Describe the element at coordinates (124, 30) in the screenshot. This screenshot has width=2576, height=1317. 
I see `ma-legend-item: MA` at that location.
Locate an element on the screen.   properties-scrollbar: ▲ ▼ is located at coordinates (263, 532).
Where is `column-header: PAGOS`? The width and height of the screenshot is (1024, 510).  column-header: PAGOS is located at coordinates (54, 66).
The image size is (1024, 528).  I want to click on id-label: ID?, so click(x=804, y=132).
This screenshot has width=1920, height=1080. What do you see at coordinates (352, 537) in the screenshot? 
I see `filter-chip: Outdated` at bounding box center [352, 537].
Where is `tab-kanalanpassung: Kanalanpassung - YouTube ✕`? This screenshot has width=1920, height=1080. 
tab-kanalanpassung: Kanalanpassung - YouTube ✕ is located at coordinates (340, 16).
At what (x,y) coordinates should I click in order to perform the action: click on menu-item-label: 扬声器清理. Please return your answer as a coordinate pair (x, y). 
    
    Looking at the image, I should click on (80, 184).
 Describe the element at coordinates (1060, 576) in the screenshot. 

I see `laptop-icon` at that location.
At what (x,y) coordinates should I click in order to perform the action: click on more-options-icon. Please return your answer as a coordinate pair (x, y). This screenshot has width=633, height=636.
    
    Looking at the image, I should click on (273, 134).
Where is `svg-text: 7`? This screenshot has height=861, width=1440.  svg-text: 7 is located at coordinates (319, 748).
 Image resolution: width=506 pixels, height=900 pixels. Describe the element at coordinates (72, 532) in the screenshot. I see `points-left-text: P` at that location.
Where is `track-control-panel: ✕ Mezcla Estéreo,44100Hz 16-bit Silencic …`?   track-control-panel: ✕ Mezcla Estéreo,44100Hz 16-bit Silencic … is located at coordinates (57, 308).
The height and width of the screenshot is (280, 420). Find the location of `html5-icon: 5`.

═══

* _Task_
Please rewrite all of these lines, replacing "Where is" with "Where can I find" wherever it occurs and leaving everything else untouched.

* _Exercise response_
Describe the element at coordinates (124, 30) in the screenshot. This screenshot has width=2576, height=1317. 
I see `ma-legend-item: MA` at that location.
Locate an element on the screen.   properties-scrollbar: ▲ ▼ is located at coordinates (263, 532).
Where can I find `column-header: PAGOS`? The width and height of the screenshot is (1024, 510).  column-header: PAGOS is located at coordinates (54, 66).
The image size is (1024, 528).  I want to click on id-label: ID?, so click(x=804, y=132).
This screenshot has width=1920, height=1080. What do you see at coordinates (352, 537) in the screenshot? 
I see `filter-chip: Outdated` at bounding box center [352, 537].
Where can I find `tab-kanalanpassung: Kanalanpassung - YouTube ✕`? This screenshot has width=1920, height=1080. 
tab-kanalanpassung: Kanalanpassung - YouTube ✕ is located at coordinates (340, 16).
At what (x,y) coordinates should I click in order to perform the action: click on menu-item-label: 扬声器清理. Please return your answer as a coordinate pair (x, y). 
    
    Looking at the image, I should click on (80, 184).
 Describe the element at coordinates (1060, 576) in the screenshot. 

I see `laptop-icon` at that location.
At what (x,y) coordinates should I click in order to perform the action: click on more-options-icon. Please return your answer as a coordinate pair (x, y). This screenshot has width=633, height=636.
    
    Looking at the image, I should click on (273, 134).
Where can I find `svg-text: 7`? This screenshot has height=861, width=1440.  svg-text: 7 is located at coordinates (319, 748).
 Image resolution: width=506 pixels, height=900 pixels. Describe the element at coordinates (72, 532) in the screenshot. I see `points-left-text: P` at that location.
Where can I find `track-control-panel: ✕ Mezcla Estéreo,44100Hz 16-bit Silencic …`?   track-control-panel: ✕ Mezcla Estéreo,44100Hz 16-bit Silencic … is located at coordinates (57, 308).
The height and width of the screenshot is (280, 420). Find the location of `html5-icon: 5`.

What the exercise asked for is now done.